- _Page text_

Other performances involve more fictional and dramatic treatments, such as David Greig's extraordinary new play The Events, which portrays the aftermath of a mass shooting with the consoling and uplifting spirit of a community choir, or Ballad of the Burning Star, a history of the Israeli and Palestinian conflict from Theatre Ad Infinitum, which funnels real experience into an acerbic, frenetic and fraying drag cabaret performance. Cumulatively, they suggest that theatre is doing a lot of psychic load-bearing.
This year the Traverse seems to have tapped directly into the phenomenon, while celebrating its 50th anniversary as Scotland’s leading theatre for new writing with a stimulating, stirring programme.
“Having curated the work and engaged with it, I always feel the better for it,” its artistic director Orla O’Loughlin tells me, considering the effect of theatrical conflicts both calm and harrowing. “I always feel that something has been examined or released or confronted. I felt a catharsis.”
It seems significant then, in a theatre celebrated for new writing, that the audience is so often involved directly in the work, whether it's the moments of audience participation in Have I No Mouth, a creative howl of protest and therapy from Dublin's Brokentalkers; Ontroerend Goed's interactive satire Fight Night; the direct address of David Harrower's play Ciara; or the amateur choir that doubles as a chorus in The Events.
“I think they are performances that speak directly to us,” says O’Loughlin. “There’s a sense that the audience are out there, to be addressed, included and recognised.”
'It makes no sense financially'
As rain falls on the Assembly Hall on Saturday, Anne Clarke, the producer of Landmark Productions, carries the large Fringe First plaque for These Halcyon Days as she waits to celebrate with writer Deirdre Kinahan and her cast. Kinahan has gone to find champagne flutes, but Clarke, who also brought her production of Howie the Rookie to the venue, seems slow to relax.
“It’s a marathon,” she says. “You can’t let up till you get to the finish line.” The rewards at Edinburgh, she explains, are not at the box office. “It makes no sense financially – absolutely none – to bring a show to Edinburgh. Without Culture Ireland I wouldn’t be here with one show, let alone two. But it’s an investment in the show, in the life of the shows, in people’s careers.”

- _Extracted data_
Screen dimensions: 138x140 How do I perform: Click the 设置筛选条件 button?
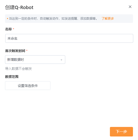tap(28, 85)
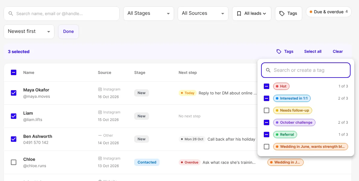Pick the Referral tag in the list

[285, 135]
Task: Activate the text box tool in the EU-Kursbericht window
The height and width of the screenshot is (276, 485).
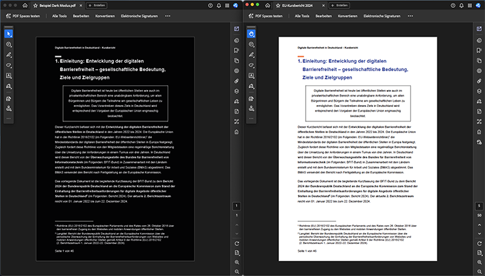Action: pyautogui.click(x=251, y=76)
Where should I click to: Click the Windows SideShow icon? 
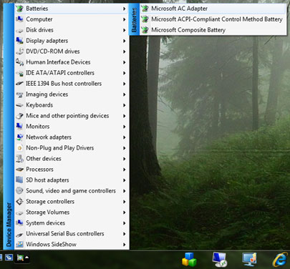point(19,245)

--

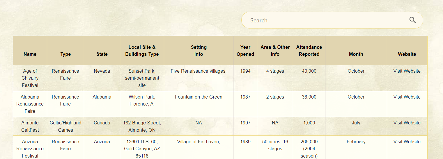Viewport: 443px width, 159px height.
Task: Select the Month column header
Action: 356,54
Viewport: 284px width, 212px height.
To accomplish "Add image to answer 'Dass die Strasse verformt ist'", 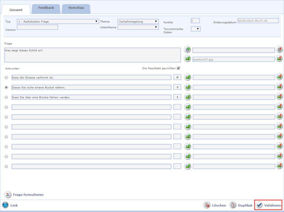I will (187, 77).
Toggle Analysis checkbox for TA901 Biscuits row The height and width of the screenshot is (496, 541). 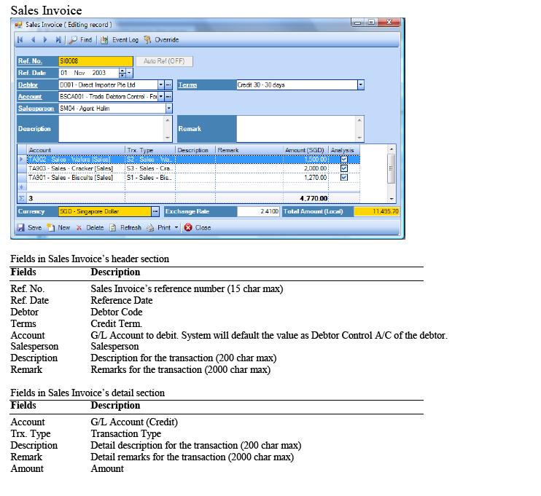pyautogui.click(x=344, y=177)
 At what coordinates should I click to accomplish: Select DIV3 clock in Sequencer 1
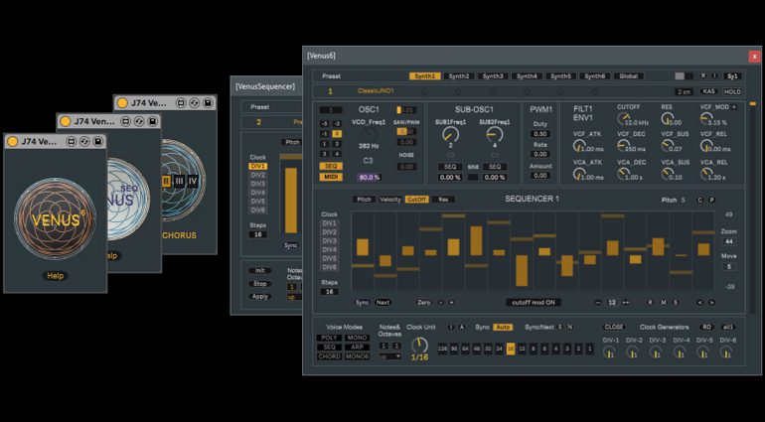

---

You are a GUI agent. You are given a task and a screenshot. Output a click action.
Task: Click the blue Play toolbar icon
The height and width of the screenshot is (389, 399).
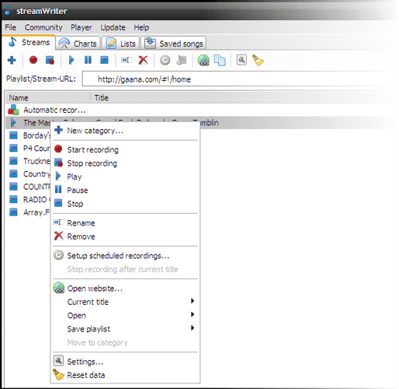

- _Exercise instructions_
According to the Edinburgh theatre text, what anniversary is the Traverse celebrating this year?

- _Answer below_
Its 50th anniversary as Scotland's leading theatre for new writing.